Vous avez accepté d’unir vos moyens avec ceux de la Fondation Croix-Rouge française pour co-construire un projet de recherche et mener une étude anthropologique auprès des agents de santé et bénévoles de la Croix-Rouge française. Pourquoi un tel partenariat avec la Fondation et la Croix-Rouge dans le contexte de la pandémie ? Quelle nécessité de travailler avec les sciences sociales sur les publics en première ligne comme les bénévoles ?

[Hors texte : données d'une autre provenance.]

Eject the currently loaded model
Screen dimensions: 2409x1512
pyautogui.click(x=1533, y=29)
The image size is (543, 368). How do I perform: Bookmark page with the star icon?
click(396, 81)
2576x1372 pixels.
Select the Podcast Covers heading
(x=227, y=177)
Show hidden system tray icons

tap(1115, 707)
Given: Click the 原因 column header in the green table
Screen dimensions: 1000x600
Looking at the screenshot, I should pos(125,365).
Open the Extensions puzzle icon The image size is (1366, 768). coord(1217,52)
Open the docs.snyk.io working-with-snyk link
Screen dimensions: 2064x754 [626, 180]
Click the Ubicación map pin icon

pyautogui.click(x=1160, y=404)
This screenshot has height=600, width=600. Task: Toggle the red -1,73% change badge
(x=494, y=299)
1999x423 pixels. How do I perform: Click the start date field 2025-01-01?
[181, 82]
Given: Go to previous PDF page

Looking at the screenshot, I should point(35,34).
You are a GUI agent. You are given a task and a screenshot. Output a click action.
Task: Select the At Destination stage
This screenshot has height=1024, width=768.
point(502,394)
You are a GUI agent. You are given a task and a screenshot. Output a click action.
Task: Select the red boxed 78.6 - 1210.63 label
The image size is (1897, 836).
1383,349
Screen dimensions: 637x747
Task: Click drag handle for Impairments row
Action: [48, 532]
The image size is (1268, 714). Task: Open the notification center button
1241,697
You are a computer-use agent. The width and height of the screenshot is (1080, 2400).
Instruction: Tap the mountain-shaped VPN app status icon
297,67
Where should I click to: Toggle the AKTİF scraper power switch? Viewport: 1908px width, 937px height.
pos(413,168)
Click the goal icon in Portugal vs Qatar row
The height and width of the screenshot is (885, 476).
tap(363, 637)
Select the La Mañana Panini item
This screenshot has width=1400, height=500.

TGV : Nous sommes ravis de travailler en collaboration avec la Fondation Croix-Rouge française ! Notre collaboration avec la Fondation nous permet de mieux comprendre les priorités, les opportunités et les défis auxquels sont confrontés la Croix-Rouge française en tant qu’institution aussi bien que les acteurs de soin et les bénévoles sur lesquels cette institution compte. En travaillant en étroite collaboration avec la Fondation, nous veillons à ce que les recommandations que nous développons ensemble soient fondées sur les réalités de l’action de la Croix-Rouge et des personnes qui s’engagent auprès de l’institution. Ce type de travail ancré dans les réalités du terrain est absolument crucial au cours de la pandémie actuelle : elle nous permettra d’être plus réactifs et plus efficaces à un moment où les contributions des acteurs de soin et des bénévoles de la Croix-Rouge française sont si indispensables.